My initial reaction: Much like yours. Blah.

On the other hand, I can think of ways to make BayArea.com work -- where it becomes an umbrella site for a wide range of community-focused, user-driven products.

My guess is that isn't what the companies have in mind.

Posted by: Howard Owens on June 30, 2006 11:44 AM

Hi Tim...

I was at the MediaGiraffe conference, too... and from the "citizen" perspective, I got it very clearly that big media has a number of serious internal problems that can't be fixed by shoving print into pixel any more than they can be fixed by incorporating citizen journalism into their efforts. The problems of corporate ownership and marketing strategies based on content elitism (as was explained by Tom Stites)aren't going to go away merely by having people do a form of "citizen" journalism under their auspices.

In other words, the citizens can't fix journalism. Journalists have to fix journalism.

It seems, too, that big media newspapers have become these giant, rapacious creatures that need to be fed with Profit. Serving a community and satisfying stockholders may be proving out to be, for most newspapers, an oxymoronic concept. If anything, it leads to bad design and boring journalism.

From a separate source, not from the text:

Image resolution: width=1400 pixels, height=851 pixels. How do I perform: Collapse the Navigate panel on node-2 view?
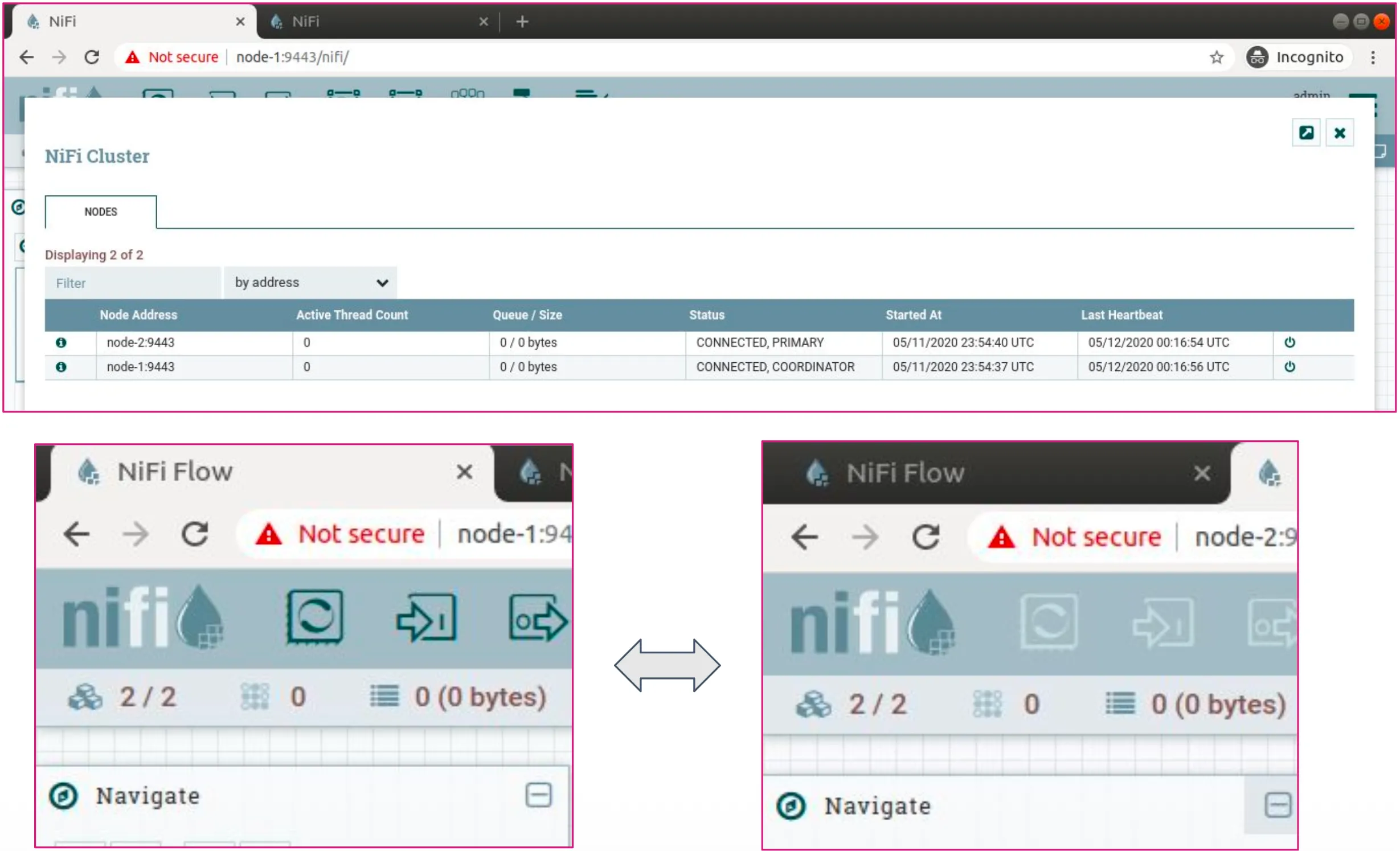click(1278, 806)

Posted by: tish grier on July 3, 2006 07:48 AM

This might be a postive development, from the usability perspective, if SFGate is the model. Especially if the MediaNews and KR archives are liberated. KR Digital is no more, and I certainly agree that their designs left a great deal to be desired. Bayarea.com is not a great site by any means. But SFGate is a better than average newspaper web site.

Having said that, you're on target that the future belongs to smaller, bottom-up news organizations that focus on where people live and work and don't define their coverage area according to the way ad media are bought. One reason Bayosphere failed is because no one thinks of themselves as living in "The Bay Area" in any meaningful way.

Regional newspapers are dinosaurs and you don't fight that trend by getting bigger.

Posted by: Barry Parr on July 5, 2006 05:14 PM

The whole idea sounds like it's driven by the desire for more ad sales. And I bet they would get them - for awhile. Until everyone went away out of boredom.
I would have for the Gate to get folded into something like that...because the good ideas wouldn't be the ones that won out.